T: Well, when I first got my studio, I had nothing lined up after school, I applied for a lot of stuff, and I was really just freaking out because I didn’t necessarily have a plan for my studio. But this studio was such a decent price and it was so nice and I had just enough money for a deposit, and then I was like, well fuck it, I’m gonna just do it. I’m glad I did. My wife really encouraged me, she was like, “Just do it ’cause you got to continue the momentum.” I felt like I was in a really decent place to do that. I feel like some people felt like they really needed a break, but for me, I knew the Sean Kelly group show was happening and I knew I had to keep it going. I did a little open studio thing, maybe a month into having the space and randomly, I mean, I invited a bunch of people, people I had never met just came and bought a bunch of drawings. And I was like, oh, that worked -so now let’s just keep it going. I’ve just really been lucky, to be honest.
Before I came to grad school, I had to figure out a plan. I ended up working my ass off and my aunt let me stay with her for a while, rent-free. I ended up buying a place, I did a ton of research on how I could do it the most efficient way and I bought a two-unit property. So when I did that it made sense because I had my studio in the basement and it’s where I had outdoor space, I had a little backyard, I was just outside the city, outside of Philly in the area called Clifton Heights.
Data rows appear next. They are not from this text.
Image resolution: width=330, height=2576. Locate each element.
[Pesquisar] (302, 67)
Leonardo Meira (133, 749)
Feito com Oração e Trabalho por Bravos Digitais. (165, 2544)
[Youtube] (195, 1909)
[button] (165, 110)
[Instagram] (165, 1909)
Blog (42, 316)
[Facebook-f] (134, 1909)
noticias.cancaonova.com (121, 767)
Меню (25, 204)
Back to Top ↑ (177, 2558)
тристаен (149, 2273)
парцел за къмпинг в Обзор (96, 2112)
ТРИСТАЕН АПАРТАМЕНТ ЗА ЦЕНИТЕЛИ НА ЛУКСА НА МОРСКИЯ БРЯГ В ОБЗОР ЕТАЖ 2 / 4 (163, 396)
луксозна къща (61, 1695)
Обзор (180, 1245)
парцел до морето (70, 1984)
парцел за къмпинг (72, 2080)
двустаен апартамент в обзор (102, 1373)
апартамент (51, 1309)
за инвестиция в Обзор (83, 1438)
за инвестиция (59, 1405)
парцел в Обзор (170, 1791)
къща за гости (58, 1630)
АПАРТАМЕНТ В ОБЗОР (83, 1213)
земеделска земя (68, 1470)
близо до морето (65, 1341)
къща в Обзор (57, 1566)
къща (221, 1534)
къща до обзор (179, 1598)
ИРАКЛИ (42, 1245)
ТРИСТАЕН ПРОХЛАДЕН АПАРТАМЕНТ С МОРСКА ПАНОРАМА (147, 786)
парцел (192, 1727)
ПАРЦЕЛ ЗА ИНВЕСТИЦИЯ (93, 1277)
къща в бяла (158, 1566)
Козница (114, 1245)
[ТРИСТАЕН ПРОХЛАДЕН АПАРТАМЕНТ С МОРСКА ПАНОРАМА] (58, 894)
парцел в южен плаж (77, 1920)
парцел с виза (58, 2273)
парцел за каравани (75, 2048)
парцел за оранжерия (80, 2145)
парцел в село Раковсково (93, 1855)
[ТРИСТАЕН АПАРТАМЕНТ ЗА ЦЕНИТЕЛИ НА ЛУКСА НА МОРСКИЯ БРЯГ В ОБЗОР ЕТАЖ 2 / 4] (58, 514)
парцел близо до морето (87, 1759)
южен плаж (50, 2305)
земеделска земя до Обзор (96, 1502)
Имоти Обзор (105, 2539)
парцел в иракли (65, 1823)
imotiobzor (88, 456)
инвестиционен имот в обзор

And I got my first solo show the following year at Rush Arts. And I sold one painting, but it still was helpful. And I was teaching at the time, middle school, I think, and then high school. So I had a renter upstairs and I lived on the first floor, which is like a one-bedroom flat. My wife and I also got engaged around that time. Then we moved here a few years later, it worked out so well the first time. And I was like, well if we’re moving to Baltimore and we get an apartment then we’re gonna be broke again. So I said let’s just do this all over again, and she was working for a tech company at the time and so I just showed her the same process that I did and we knew we were getting married at that point, we took a risk, she jumped in two feet with me when I got into school and we moved down here together and we did the same thing, we bought another two unit property. Being a landlord is challenging. But also I’m not a slumlord, I actually like to give people good living conditions. Growing up in the trades I have the ability to do a lot of work. So I did a bunch of renovating myself and my grandfather had a lot of connections. He had a lot of friends and so they helped me with stuff, like when I’m away and things like that. So, that’s been its own journey, just being a business owner. That’s kind of how I’ve been able to float through, but I’m not super rich, I just have low living expenses. And then on a day to day, I teach at Baltimore School of Arts right now, and I’m going to be teaching a class at MICA this spring too. I’m in the studio mostly. I only teach like three days a week, but when I’m not teaching I’m in the studio the rest of the time.